══ SUPPLIED TEXT ══
Joining the At Issue bandwagon
I watched the National's At Issue panel last night and have read a number of blog entries today with their own answers to Peter Mansbridge's questions. Some of my answers are a bit different from most, so here goes...
Best Political Play
Paul Martin stepping down immediately as the leader of the Liberal party on election night as soon as the defeat was obvious, in spite of his own continued ambition, was the single greatest act of leadership of his time as leader. It will allow the Liberal party to heal its wounds and get back on its feet much faster and more successfully than if he had stayed on for any length of time. It provides the party with its first opportunity since Pierre Trudeau to elect as its leader someone other than the second place finisher from the previous race and makes it more difficult for the current government to know who it will be up against in the future.
Martin avoided making the mistake that John Turner made by staying around and facilitating Mulroney's tenure in office. His resignation has also served to reduce Stephen Harper's ability to hold a snap election in his first few months in office due to the Canadian tradition of not holding elections during leadership races (though the day after they're over seems to be fair game). Whether this remains the case has yet to be seen, but it will at least make it more difficult.
Worst Political Play
The Conservative party went to the governing side of the house after having spent years criticising the Liberal party for its lack of any plan for the environment and achieving our Kyoto targets. Once there, they went to the international community and announced that Canada would not honour its Kyoto commitments. Further, the Conservative government, after years of criticism, has no plan of its own. At all. They have been talking for months of a "made in Canada" plan for enviornmental change but have so far announced no such plan, saying they will have one... eventually.
A google search for "Canada Kyoto targets" yields several matches at "climatechange.gc.ca", a Government of Canada website. All of these documents found now return the ubiquitous "404 not found" error.
While this may not affect the Conservative party in the short term, it is likely the worst political play for both the Conservative party and for Canada at large for a long time to come, as we will continue to destroy our environment, and foreign countries may no longer take us at our word when we sign accords.
═══
══ EXTRACTED INFORMATION ══
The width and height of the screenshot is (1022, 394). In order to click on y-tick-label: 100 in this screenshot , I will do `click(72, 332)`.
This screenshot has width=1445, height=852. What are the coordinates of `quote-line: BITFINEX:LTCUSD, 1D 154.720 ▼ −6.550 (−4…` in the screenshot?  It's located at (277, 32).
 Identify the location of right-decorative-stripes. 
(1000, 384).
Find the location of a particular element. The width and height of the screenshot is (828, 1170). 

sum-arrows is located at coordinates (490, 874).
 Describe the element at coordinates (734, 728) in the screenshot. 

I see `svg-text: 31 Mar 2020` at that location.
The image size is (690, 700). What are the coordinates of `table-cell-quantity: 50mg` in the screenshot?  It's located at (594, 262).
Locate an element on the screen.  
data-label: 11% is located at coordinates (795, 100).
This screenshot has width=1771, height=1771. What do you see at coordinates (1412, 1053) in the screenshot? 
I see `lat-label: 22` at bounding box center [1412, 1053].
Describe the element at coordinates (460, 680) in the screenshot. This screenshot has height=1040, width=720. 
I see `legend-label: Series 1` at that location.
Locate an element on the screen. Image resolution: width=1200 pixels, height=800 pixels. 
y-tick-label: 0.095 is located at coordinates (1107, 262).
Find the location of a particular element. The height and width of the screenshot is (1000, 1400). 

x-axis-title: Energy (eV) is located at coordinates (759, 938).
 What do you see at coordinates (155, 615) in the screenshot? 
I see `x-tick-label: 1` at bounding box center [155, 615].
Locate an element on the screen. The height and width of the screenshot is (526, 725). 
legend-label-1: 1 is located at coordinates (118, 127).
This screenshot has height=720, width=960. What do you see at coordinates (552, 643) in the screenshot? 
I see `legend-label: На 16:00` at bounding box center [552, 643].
═══
Answer these questions from the blog post about the At Issue panel:
1. Whose questions is the writer answering?
2. Which earlier Liberal leader's mistake did Paul Martin avoid?
3. At which Government of Canada website did the search for "Canada Kyoto targets" turn up several matches?
The rows are separate material and have nothing to do with the blog post.

REPLY:
1. Peter Mansbridge's
2. John Turner's
3. climatechange.gc.ca